Last year, Dr. Shah, who was born in Mumbai, India, received the Passport to Prosperity Award, which honors individuals who immigrated to Iowa and have contributed significantly to the community.

Tell us a little about your background. 

I grew up in Mumbai, India where I went to medical school. I came to Iowa in 1994, and have been the Associate Dean of Global Health since 2006.

How did you become involved with international programs? 

Once I arrived in Iowa, I was asked to travel with Iowa Sister States group to explore countries such as Japan and China. I have also developed Des Moines University’s global health department, which gives students an opportunity to study medicine internationally.  Students have the option of traveling to countries such as Guatemala, Honduras and several countries in Africa and Asia to complete clinical rotations.

What has been your most enriching travel experience, personally or professionally? 

I would say my one night spent in a Tanzanian Village was my most enriching travel experience. I went with a group to develop end-of-life courses for doctors and nurses. We taught them how to take care of terminally ill patients suffering from diseases such as HIV and AIDS, but I also spent much of my time alone observing the village. It was eye-opening for me to see how people live in conditions without water or electricity, but still remain so happy and content.

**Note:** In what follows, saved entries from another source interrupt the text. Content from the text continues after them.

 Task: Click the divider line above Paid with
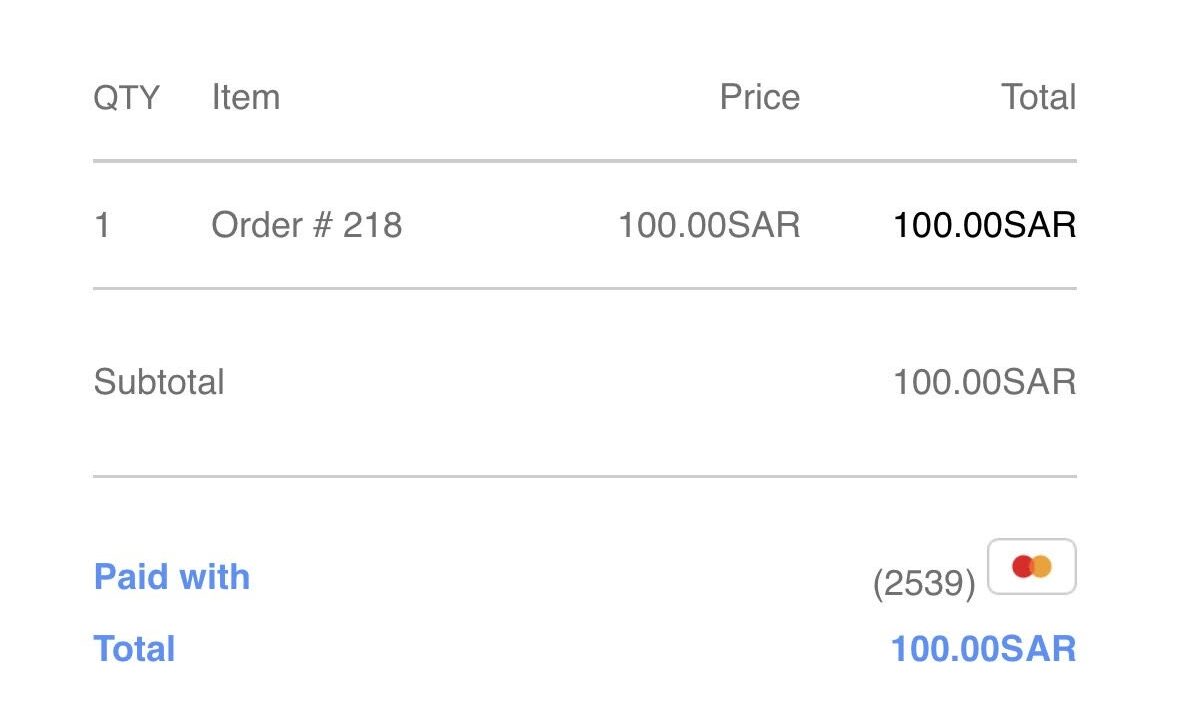(585, 476)
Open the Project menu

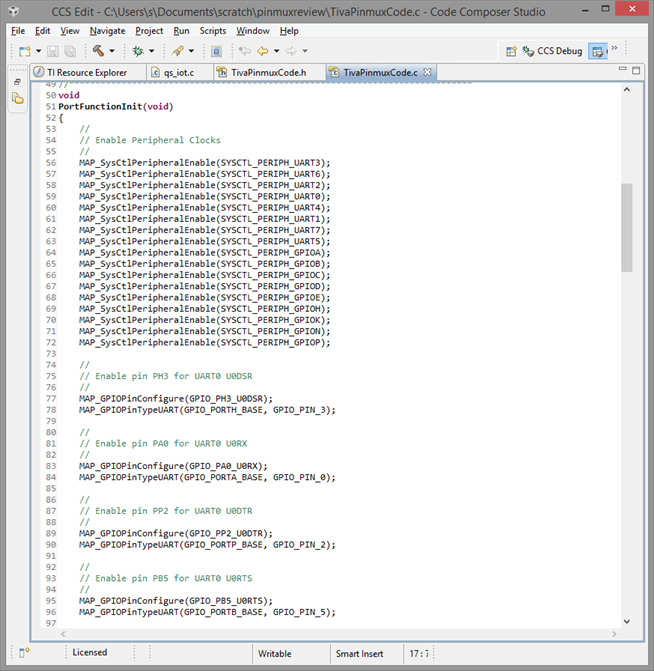point(149,31)
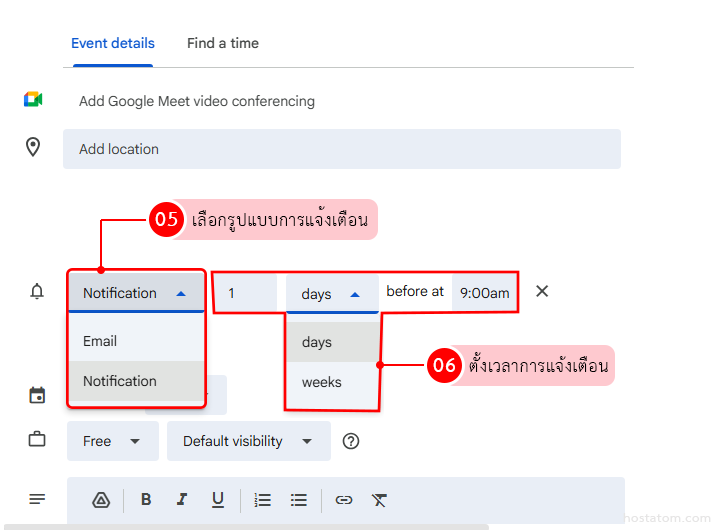The image size is (720, 530).
Task: Expand the Default visibility dropdown
Action: (x=248, y=441)
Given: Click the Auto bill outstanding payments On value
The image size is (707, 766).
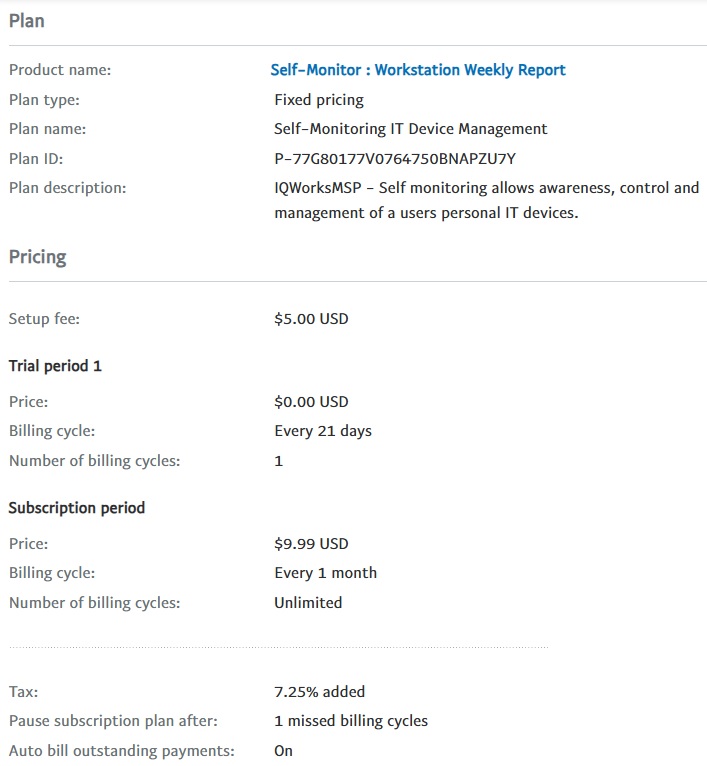Looking at the screenshot, I should pyautogui.click(x=284, y=750).
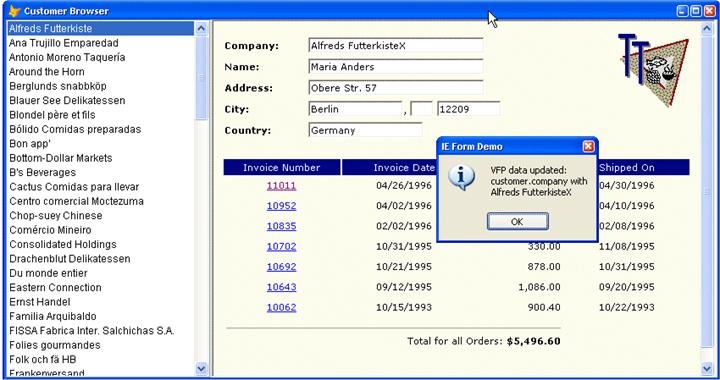Click the Address field with Obere Str. 57
Screen dimensions: 720x380
pos(396,88)
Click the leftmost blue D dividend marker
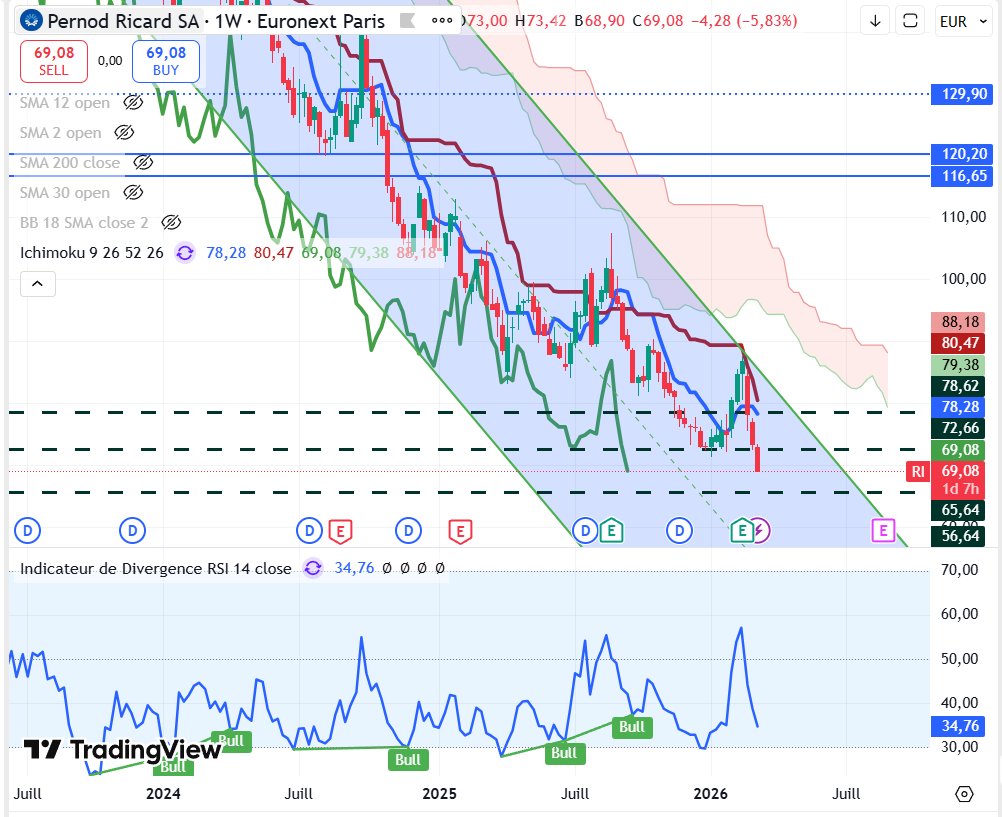This screenshot has height=817, width=1002. (28, 530)
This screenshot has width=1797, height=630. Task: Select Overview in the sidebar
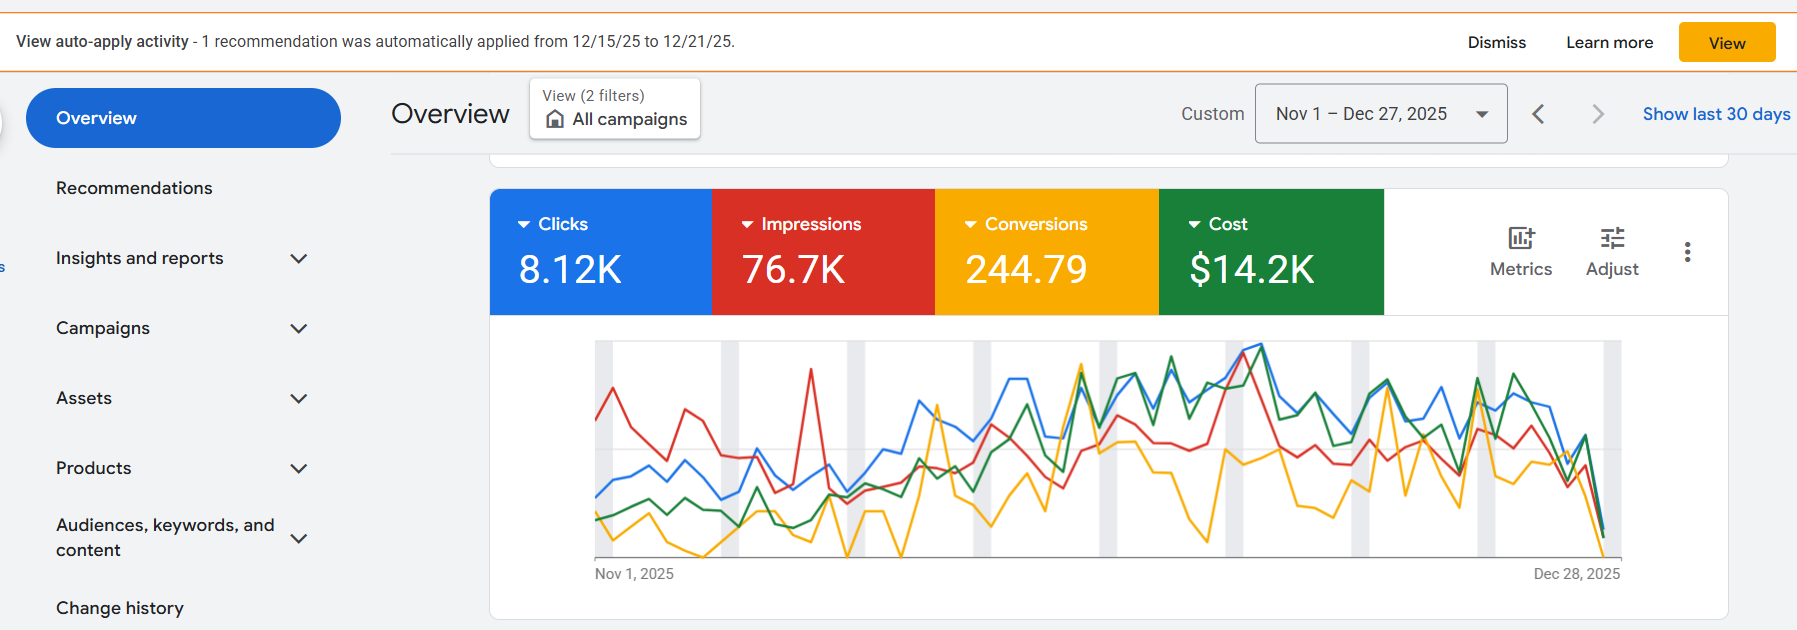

Dr. Shah and his family in front of the Taj Mahal in Agra, India

How many countries/continents have you visited?

I’ve been to five different continents, and about 25 different countries. I have visited many countries in Central America, as well as Africa, Europe, Asia and Australia.

Tell us a little about what prompted you to become engaged with IRIS.

I like the work done by IRIS, especially the fact that they involve youth from so many developing countries. It is exciting for me to see this. If there are any future significant changes globally, they will come from our youth. If the world is going to be headed in a new direction, it will be lead by our children. It’s important to engage them and give them opportunities to visit other countries and experience other cultures. I think IRIS supports that, and gives them an opportunity for change. That is one among many things that I like about IRIS.

What is an international issue that is particularly important to you? 

Maternal and newborn health is important to me. A lot of women die giving birth simply because they are not taken care of. This is something that we work on at Des Moines University.

Why do you feel that it is important to “connect Iowans to communities worldwide,” as IRIS’s mission states? 

If we go about other cultures in a positive way, it will make up better individuals. Global villages and small towns in Iowa all need to meet people from all over the world. The better we go about other people culturally, the less fear there will be of the unkown.